I believe nearly everyone in the area has appreciated the unseasonably warm weather this past month. I can see that the newborn calves sure do. As the snow was melting in my garden a very complex network of under the snow tunnels, about 2 cm wide was revealed as a series of lines running all over the place.
What were they? They were mouse tunnels built so the mice could run freely about the garden below the snow crust and in safety from owls, hawks and four legged predators. Kind of like a mouse subway? I do wonder just how much damage the mice also did to roots and stems in the garden as they moved about.
Loon Creek never even began to freeze over this winter, that’s how mild it has been. One other unusual thing this winter was that there has been a lot more water flowing out of Loon Lake than usual during the winter season.
As the snow receded and the ground became more exposed I began to think about the garden books advice on mulching. Many say if the winter will be hard one should mulch heavily in the fall. I have always wondered about that advice, as how is one to know if the winter will be a hard one before it is winter? So I have always acted as if the winter will be a hard one. But what is a hard winter for plants? Here at Loon Lake, with an elevation of 850 meters above sea level, it can be a period of cold without snow cover and that is exactly what we have these days now that the snow has melted. The warm weather has tempted many plants into starting to grow and now with temperatures forecast to be back in the minus mid teens, this new growth is in danger of being killed. I have been piling even more straw and mulch on everything to keep the ground around from thawing out so the plants won’t even think about growing for another three weeks or so. Within the past five years I have recorded -17 degrees on April 15 so a couple weeks of warm in February mustn’t be taken as evidence that spring has arrived.
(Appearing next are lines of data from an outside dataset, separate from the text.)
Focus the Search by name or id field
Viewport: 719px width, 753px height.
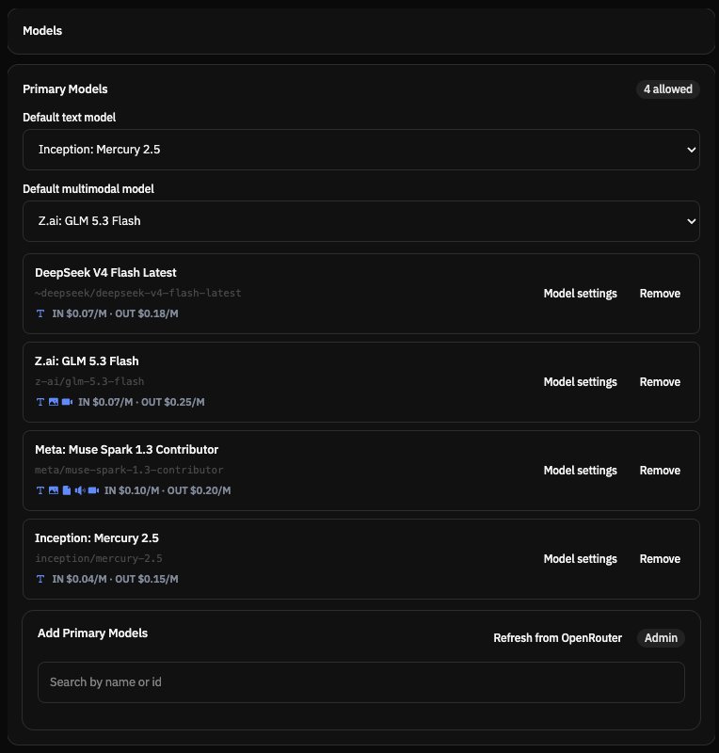[361, 682]
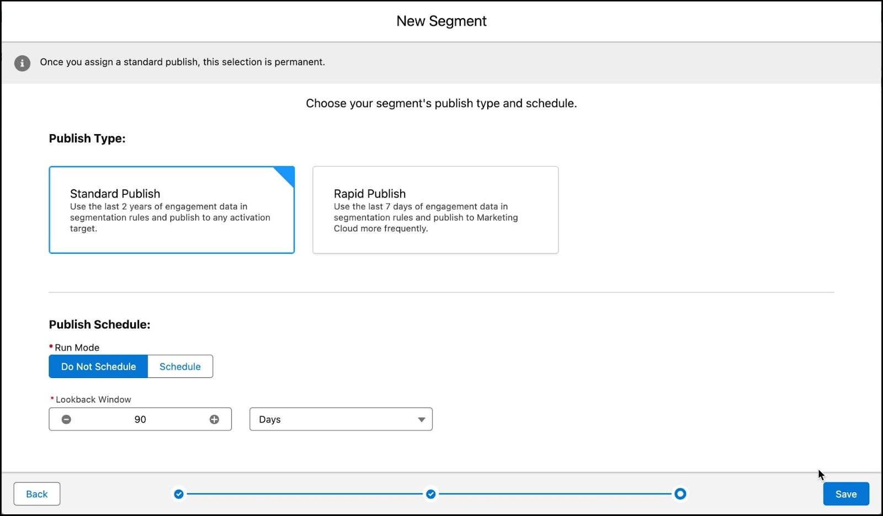
Task: Click the dropdown arrow on the Days selector
Action: [x=421, y=419]
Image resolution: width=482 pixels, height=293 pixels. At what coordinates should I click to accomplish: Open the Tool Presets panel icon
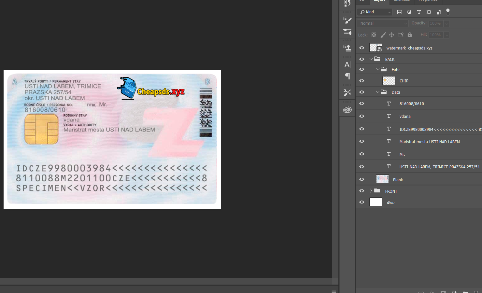347,92
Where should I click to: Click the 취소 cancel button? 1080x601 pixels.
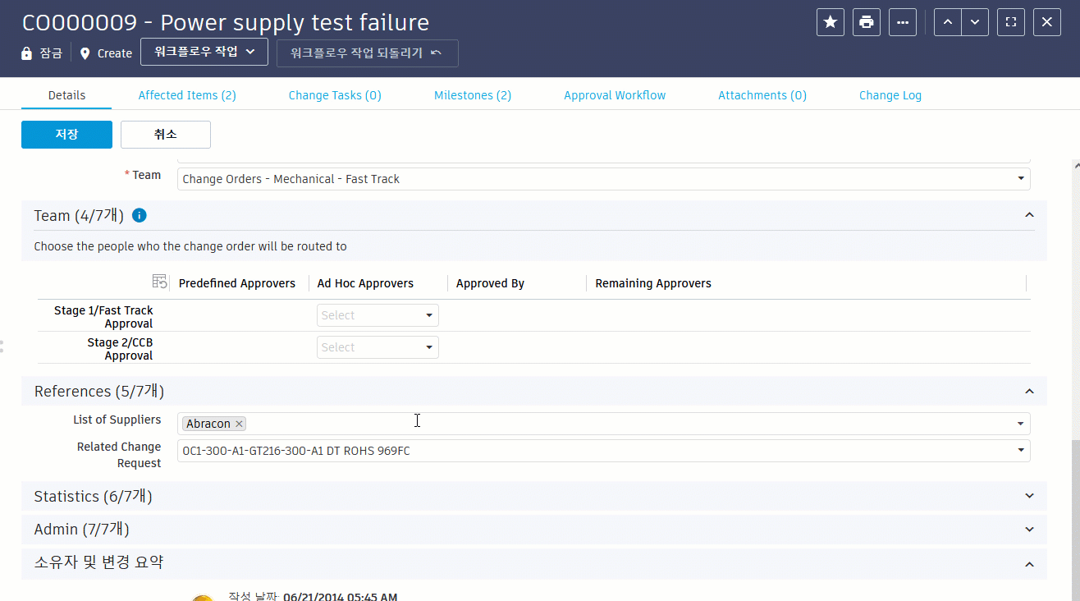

I have learned a new word. It is one invented in the UK – and it is Hibernot. It refers to a person who gets out and enjoys the cold winter weather; here I think the appropriate word for such a person is “Canadian” but I guess Hibernot works for the British. This is a movement to get people out doors, enjoying the winter countryside including starting up a charcoal grill and having a barbeque out in the cold sunny air. And what a good idea that is, not only is the air fresh but the smells and tastes of charcoal cooked food in the cold weather are really very appealing. There are advantages to living in the countryside, including being able to enjoy hot dogs grilled over an open fire.
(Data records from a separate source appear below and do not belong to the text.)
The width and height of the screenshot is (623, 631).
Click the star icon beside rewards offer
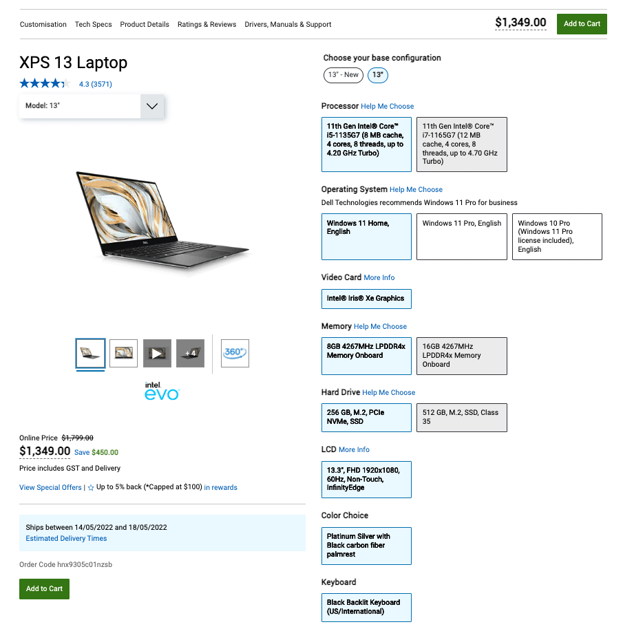(x=91, y=488)
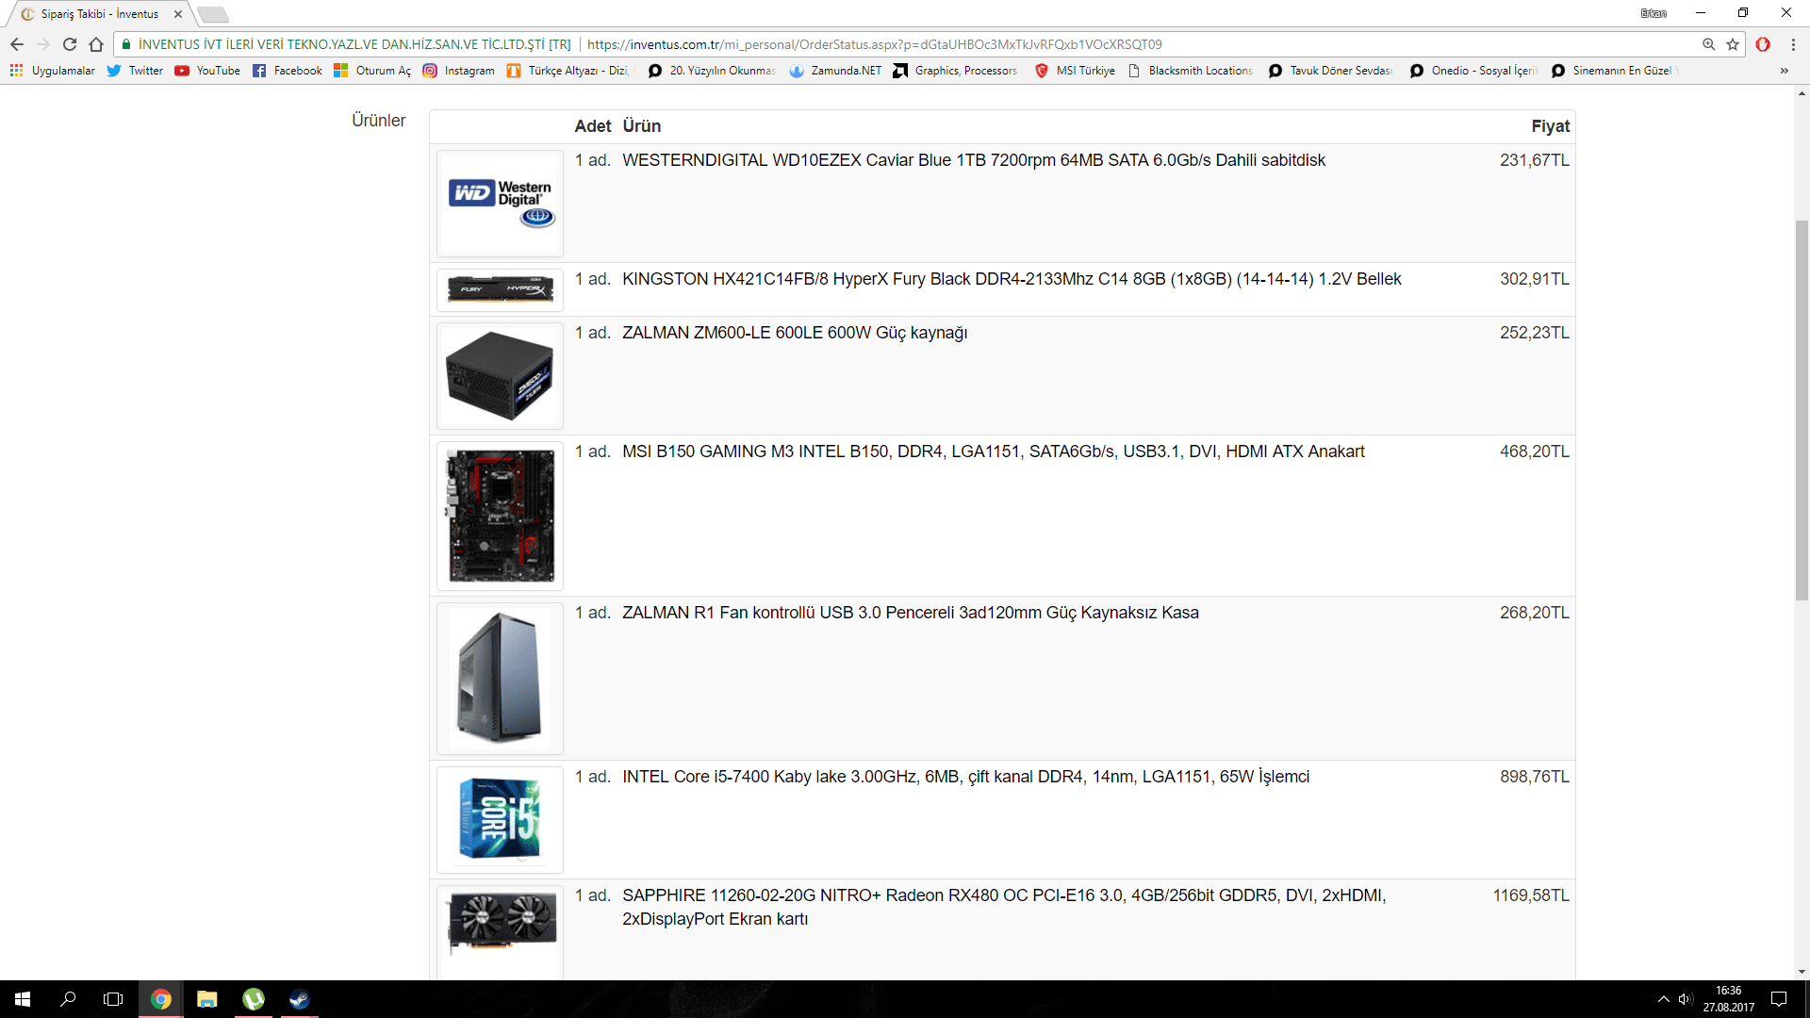
Task: Open Steam from the taskbar
Action: [299, 999]
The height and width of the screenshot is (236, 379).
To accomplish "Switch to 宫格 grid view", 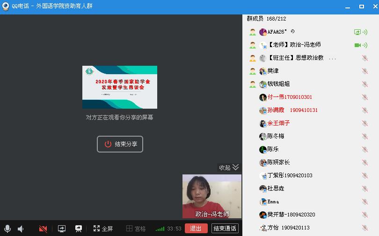I will tap(136, 229).
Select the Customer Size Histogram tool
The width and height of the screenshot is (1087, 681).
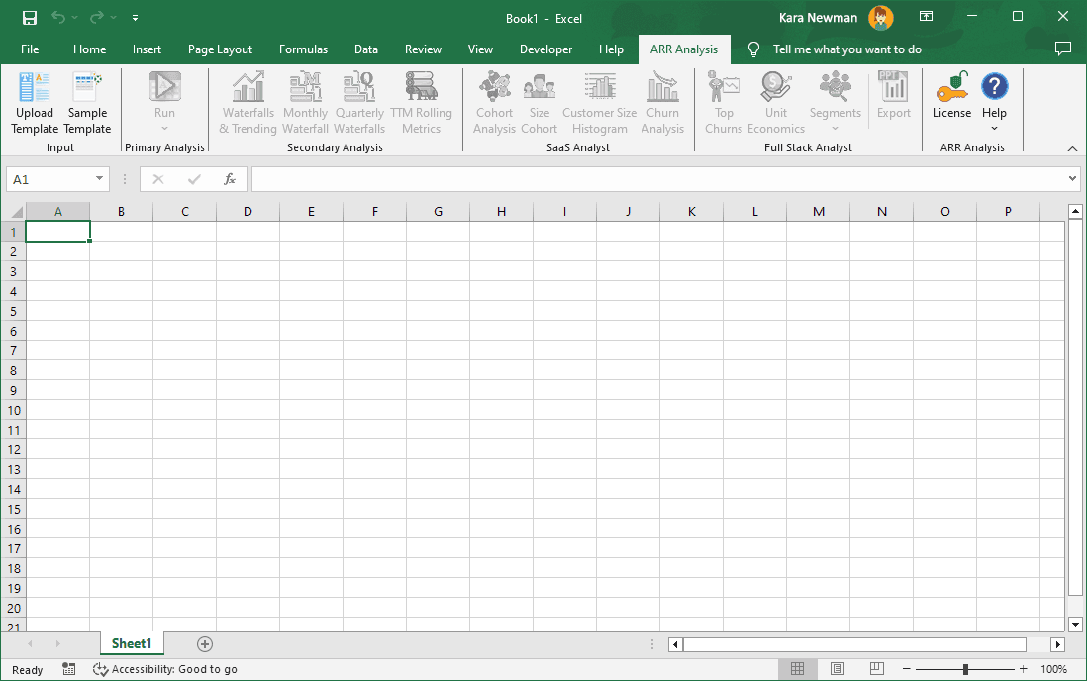pos(599,103)
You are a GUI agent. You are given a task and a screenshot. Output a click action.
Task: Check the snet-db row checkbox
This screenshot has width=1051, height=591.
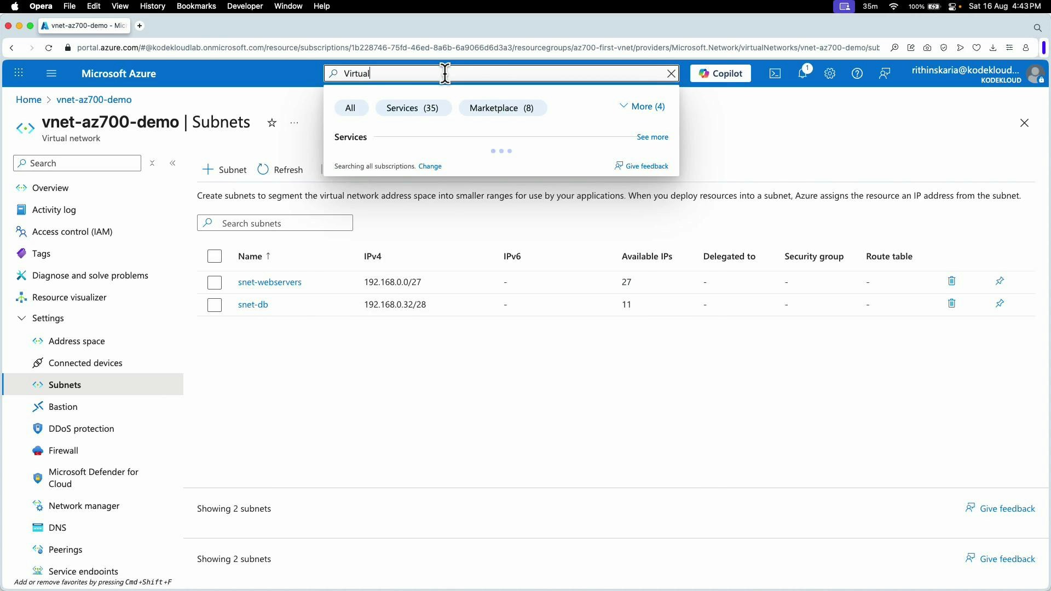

Mid February is the usual time for the return of some of our summer birds who winter not so far away, especially the red winged blackbird and the varied thrush. This year they returned a few days earlier than last year and a number of immature bald eagles have just flown in and are sitting on the trees along the creek looking hungrily for fish. The spring sounds of bird songs are gradually replacing the winter sounds.
I participated again in the Great Backyard Bird Count and submitted my observations of 15 different species with black cap and mountain chickadees by far the most numerous bird species and Steller’s Jays also making a good showing in numbers. Lower down along Loon Lake Road Snow Buntings have been observed but I haven’t had the pleasure of seeing them this high up.
Daylight savings time is back. While I do like the extra daylight in the evening I do feel it is time to drop this clock forward in the spring and clock back in the fall program. BC is no longer a predominantly agrarian economy nor does the time changing contribute to significant savings in electricity. What it does do is confuse people and create havoc with some of the wildlife that graze near roads – as heavy traffic periods shift to a time they are out grazing.
Several months ago I wrote to the Ministry of Transport and Infrastructure (MOTI) about the increasing number and spread of noxious weeds along the Loon Lake Road on Ministry lands and adjacent crown land and pointed out that practises by the Ministry and its contractors were actually furthering their spread. I received a response just recently and it seems that everything is fine. According to the Ministry, there is a great deal of money set aside for managing the control of weeds on Ministry property ($1.3 million) and their contractors use best practises in sanding and roadside maintenance to ensure that their lands are free of noxious weeds.
So, in the new “real world” of the bureaucrats those noxious weeds you see along the roadside really aren’t there. MOTI staff, sitting at a computer in Kamloops, are doing everything right and therefore there aren’t any weeds along the road.